### What you will do
Report every line of the records that includes the word "header".

*** Records ***

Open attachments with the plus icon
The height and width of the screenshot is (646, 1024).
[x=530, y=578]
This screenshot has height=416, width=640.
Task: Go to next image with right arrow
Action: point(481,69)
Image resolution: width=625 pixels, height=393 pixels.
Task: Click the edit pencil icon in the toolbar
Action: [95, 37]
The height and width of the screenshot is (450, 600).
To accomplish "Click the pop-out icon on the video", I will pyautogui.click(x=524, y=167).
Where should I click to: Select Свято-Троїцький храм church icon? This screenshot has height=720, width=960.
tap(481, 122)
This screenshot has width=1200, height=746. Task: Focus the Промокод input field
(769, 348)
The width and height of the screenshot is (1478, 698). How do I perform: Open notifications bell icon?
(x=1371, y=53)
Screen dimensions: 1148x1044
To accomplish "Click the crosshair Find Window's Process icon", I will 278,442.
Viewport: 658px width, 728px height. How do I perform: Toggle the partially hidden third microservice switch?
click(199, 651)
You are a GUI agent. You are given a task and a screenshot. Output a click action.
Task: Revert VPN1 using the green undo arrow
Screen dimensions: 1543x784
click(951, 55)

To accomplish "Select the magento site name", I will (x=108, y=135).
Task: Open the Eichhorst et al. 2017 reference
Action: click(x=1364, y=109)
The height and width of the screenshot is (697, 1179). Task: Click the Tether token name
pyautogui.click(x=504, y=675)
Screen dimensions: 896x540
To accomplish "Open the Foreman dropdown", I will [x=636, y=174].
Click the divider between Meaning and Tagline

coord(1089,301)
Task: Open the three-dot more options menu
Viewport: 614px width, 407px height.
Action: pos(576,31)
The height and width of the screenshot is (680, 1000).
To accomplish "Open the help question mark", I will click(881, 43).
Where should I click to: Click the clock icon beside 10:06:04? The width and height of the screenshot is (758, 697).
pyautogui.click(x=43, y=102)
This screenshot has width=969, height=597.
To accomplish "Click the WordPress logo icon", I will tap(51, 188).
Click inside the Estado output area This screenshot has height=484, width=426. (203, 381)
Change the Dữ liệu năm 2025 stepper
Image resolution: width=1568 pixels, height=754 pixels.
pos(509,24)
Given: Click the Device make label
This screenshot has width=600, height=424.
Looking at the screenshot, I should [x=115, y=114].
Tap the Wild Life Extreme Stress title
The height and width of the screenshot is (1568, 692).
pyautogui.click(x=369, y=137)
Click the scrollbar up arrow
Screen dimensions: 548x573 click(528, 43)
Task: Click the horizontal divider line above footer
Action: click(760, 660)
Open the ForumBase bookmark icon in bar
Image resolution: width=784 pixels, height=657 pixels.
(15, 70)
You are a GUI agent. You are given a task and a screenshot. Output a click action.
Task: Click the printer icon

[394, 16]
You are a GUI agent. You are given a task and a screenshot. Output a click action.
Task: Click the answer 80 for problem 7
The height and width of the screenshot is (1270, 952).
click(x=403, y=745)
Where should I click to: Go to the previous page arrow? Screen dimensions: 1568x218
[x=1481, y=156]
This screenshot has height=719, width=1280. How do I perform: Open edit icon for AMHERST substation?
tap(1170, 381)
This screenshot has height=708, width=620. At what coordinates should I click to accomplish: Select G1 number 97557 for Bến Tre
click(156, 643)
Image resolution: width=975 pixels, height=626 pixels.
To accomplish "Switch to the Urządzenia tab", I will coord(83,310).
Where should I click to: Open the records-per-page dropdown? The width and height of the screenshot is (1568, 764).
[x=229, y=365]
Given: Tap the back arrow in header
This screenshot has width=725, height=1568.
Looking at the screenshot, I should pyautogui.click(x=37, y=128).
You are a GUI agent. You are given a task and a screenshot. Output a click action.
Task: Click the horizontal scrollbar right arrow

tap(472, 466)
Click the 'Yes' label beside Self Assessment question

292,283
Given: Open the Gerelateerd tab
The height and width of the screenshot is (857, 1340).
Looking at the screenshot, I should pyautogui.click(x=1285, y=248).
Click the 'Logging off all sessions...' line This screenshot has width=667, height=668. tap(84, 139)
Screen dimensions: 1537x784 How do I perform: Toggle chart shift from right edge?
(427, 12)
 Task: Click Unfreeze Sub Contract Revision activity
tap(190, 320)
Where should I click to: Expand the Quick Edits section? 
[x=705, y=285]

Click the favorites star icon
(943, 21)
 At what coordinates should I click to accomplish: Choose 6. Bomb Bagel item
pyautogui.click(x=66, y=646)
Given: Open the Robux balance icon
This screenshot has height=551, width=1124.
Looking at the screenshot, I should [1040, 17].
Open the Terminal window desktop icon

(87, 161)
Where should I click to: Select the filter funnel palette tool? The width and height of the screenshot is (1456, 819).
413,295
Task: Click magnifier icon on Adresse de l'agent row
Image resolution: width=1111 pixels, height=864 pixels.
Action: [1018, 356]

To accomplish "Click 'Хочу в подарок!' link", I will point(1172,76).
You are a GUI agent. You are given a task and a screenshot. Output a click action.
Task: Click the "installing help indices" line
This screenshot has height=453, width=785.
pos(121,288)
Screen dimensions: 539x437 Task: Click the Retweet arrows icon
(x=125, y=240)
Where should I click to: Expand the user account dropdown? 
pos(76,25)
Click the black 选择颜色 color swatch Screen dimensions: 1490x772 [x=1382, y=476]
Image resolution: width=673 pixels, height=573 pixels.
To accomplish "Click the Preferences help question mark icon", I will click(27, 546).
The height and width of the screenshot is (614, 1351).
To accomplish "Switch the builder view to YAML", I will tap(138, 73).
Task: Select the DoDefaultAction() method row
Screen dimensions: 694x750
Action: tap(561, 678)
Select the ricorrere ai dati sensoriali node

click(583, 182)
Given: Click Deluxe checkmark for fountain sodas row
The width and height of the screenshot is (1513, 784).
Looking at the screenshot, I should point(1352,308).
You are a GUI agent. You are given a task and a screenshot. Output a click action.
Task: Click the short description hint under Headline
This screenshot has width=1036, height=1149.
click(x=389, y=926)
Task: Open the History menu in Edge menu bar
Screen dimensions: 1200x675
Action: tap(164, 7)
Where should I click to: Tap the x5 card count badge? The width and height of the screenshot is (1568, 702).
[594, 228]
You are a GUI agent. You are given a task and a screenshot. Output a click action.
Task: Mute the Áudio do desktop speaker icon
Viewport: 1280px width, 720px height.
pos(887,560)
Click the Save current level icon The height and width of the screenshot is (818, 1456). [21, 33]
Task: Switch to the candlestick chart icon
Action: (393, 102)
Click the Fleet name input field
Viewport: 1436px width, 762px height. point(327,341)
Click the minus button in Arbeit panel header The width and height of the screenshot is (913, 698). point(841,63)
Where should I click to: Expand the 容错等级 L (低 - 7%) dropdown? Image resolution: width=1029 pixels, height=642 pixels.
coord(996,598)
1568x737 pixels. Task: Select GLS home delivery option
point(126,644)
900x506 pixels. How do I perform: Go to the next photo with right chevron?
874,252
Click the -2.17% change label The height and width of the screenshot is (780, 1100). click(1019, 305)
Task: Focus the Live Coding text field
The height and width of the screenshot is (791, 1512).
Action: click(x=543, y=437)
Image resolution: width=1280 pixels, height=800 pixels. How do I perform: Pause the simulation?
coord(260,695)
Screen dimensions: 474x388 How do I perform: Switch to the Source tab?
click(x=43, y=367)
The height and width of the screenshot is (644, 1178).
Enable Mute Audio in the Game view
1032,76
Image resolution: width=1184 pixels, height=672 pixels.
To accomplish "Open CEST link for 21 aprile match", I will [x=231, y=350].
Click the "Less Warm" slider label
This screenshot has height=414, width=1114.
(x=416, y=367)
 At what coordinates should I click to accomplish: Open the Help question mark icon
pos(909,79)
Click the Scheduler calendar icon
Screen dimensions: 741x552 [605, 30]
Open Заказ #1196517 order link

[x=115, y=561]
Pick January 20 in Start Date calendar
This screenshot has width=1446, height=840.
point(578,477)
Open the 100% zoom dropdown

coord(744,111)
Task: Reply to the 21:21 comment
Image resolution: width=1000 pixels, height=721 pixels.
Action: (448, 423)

*** End of Records ***

### Output
Given: Tap the back arrow in header
Click the minus button in Arbeit panel header The width and height of the screenshot is (913, 698). point(841,63)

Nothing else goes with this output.